## [REQUIRED WORK]
Convert everything from the line containing "has width=1200, height=554." down to the end of the records, and nothing else, into a Markdown table with the columns Entry and Content: number each line in Entry, put the line itself in Content, and leave out blank lines.

## [EXCERPTED DATA]
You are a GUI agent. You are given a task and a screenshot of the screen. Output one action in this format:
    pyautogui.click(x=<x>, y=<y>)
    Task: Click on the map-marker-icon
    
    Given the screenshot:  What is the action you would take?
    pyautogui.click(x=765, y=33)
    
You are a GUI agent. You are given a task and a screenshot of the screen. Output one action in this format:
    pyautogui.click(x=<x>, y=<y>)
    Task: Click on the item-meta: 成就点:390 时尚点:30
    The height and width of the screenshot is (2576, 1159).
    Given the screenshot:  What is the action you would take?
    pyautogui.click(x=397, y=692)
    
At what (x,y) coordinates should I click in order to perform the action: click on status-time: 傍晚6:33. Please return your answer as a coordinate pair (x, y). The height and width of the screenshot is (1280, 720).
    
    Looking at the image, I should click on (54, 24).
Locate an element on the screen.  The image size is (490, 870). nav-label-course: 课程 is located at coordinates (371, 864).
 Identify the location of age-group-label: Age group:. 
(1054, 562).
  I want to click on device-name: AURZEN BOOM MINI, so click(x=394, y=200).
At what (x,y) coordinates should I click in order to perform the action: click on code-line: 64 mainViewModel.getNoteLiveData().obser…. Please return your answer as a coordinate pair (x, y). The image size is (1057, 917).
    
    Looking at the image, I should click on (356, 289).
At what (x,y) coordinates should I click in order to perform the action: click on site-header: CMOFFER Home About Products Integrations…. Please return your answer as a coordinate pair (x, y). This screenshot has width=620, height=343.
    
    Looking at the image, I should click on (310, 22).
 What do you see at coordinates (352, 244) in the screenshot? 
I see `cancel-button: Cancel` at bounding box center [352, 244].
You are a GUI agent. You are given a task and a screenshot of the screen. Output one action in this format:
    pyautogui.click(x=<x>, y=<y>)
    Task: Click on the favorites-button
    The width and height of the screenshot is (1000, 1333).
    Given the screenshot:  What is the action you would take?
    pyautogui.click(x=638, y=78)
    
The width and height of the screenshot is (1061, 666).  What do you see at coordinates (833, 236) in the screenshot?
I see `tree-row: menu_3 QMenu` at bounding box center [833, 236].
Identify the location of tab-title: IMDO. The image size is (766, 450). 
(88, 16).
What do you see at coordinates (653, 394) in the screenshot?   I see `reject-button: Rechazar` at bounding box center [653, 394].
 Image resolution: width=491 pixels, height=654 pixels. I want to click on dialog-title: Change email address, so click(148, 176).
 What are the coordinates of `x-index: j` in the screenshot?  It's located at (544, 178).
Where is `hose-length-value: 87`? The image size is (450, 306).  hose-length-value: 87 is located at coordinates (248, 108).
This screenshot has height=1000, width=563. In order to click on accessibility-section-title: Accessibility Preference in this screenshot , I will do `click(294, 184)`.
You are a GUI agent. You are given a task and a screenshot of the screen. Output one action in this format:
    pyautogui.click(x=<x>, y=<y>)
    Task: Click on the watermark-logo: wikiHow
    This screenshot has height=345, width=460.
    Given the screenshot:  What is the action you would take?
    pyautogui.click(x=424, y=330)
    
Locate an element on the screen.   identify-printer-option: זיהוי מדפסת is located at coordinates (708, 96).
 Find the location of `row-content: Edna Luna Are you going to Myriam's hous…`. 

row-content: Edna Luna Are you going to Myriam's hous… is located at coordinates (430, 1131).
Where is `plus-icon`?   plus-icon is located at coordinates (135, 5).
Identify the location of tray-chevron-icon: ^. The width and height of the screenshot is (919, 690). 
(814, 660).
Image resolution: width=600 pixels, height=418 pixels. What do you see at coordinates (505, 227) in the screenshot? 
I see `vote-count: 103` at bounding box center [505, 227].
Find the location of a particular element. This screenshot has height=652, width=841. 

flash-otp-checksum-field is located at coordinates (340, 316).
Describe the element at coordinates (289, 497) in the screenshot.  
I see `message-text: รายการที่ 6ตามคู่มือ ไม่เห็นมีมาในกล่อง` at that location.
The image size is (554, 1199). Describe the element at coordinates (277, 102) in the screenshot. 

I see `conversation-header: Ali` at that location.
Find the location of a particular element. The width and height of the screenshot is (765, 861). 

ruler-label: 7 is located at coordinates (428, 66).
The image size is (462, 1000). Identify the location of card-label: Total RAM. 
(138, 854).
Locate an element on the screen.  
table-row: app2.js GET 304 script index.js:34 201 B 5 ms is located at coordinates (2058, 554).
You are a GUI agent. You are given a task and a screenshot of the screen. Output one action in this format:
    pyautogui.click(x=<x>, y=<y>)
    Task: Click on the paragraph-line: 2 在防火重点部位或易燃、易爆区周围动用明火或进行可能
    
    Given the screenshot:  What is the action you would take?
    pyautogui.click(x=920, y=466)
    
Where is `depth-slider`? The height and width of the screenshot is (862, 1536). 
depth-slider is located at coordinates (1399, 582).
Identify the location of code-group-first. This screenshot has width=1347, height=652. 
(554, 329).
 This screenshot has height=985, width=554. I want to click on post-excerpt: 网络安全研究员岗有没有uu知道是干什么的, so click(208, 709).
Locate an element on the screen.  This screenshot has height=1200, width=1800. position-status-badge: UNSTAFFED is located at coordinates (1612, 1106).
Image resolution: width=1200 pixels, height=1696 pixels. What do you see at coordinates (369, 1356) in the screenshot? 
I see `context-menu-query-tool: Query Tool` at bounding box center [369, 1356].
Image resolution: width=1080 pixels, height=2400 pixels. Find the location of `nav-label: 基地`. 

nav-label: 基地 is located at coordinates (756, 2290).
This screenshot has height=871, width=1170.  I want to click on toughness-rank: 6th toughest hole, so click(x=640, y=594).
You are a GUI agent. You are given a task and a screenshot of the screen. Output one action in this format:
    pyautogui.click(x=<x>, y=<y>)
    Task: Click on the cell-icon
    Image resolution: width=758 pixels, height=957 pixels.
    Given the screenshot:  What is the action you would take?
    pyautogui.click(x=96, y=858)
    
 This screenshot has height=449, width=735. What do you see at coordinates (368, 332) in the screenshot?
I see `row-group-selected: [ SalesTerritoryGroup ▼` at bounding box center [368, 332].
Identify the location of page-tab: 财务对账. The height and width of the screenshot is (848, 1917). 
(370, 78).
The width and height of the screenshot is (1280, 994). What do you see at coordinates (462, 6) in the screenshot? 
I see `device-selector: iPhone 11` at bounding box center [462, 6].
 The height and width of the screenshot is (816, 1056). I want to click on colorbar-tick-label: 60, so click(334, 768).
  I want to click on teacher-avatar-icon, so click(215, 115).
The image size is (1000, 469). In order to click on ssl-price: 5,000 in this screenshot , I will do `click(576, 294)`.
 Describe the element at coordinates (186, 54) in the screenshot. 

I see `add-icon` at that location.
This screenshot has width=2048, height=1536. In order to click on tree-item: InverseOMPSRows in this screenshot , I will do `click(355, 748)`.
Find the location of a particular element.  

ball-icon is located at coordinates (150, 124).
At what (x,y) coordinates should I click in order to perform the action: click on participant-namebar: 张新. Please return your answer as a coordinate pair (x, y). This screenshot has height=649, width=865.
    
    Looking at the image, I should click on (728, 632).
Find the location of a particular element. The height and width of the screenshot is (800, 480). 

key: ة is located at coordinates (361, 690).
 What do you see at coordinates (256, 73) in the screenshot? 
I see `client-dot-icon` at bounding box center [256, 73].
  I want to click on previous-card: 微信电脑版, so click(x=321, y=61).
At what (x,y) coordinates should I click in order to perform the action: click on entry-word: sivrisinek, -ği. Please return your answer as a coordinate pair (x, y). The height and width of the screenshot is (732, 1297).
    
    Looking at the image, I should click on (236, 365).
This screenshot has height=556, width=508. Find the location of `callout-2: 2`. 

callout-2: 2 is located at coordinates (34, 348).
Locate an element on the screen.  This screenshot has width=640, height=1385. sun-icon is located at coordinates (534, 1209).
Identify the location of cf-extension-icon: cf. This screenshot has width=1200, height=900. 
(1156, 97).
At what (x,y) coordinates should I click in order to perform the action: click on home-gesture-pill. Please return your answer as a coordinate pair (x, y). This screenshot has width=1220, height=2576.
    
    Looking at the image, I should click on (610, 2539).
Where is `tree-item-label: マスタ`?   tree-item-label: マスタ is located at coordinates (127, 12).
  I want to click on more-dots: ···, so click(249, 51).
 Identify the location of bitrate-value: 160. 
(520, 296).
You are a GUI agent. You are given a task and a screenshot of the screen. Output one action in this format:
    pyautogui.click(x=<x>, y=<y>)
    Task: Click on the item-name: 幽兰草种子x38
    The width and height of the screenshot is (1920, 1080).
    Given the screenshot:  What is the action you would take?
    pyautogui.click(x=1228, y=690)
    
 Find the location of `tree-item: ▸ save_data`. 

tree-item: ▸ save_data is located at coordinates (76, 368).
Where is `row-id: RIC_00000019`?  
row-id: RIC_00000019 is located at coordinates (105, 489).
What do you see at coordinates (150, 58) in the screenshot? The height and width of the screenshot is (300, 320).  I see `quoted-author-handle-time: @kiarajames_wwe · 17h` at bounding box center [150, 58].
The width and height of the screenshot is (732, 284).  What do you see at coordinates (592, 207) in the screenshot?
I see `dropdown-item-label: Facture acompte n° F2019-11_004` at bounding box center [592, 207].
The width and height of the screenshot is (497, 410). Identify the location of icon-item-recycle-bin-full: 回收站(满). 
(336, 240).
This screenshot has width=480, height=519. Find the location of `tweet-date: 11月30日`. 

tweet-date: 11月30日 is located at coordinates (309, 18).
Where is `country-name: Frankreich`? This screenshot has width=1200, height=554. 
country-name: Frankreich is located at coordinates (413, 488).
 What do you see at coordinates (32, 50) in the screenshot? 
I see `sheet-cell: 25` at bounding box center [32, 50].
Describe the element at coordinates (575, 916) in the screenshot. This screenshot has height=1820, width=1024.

## [OUTPUT FOR THIS TASK]
| Entry | Content |
|---|---|
| 1 | Where is `country-name: Frankreich`? This screenshot has width=1200, height=554.  |
| 2 | country-name: Frankreich is located at coordinates (413, 488). |
| 3 |  What do you see at coordinates (32, 50) in the screenshot?  |
| 4 | I see `sheet-cell: 25` at bounding box center [32, 50]. |
| 5 | Describe the element at coordinates (575, 916) in the screenshot. This screenshot has height=1820, width=1024. |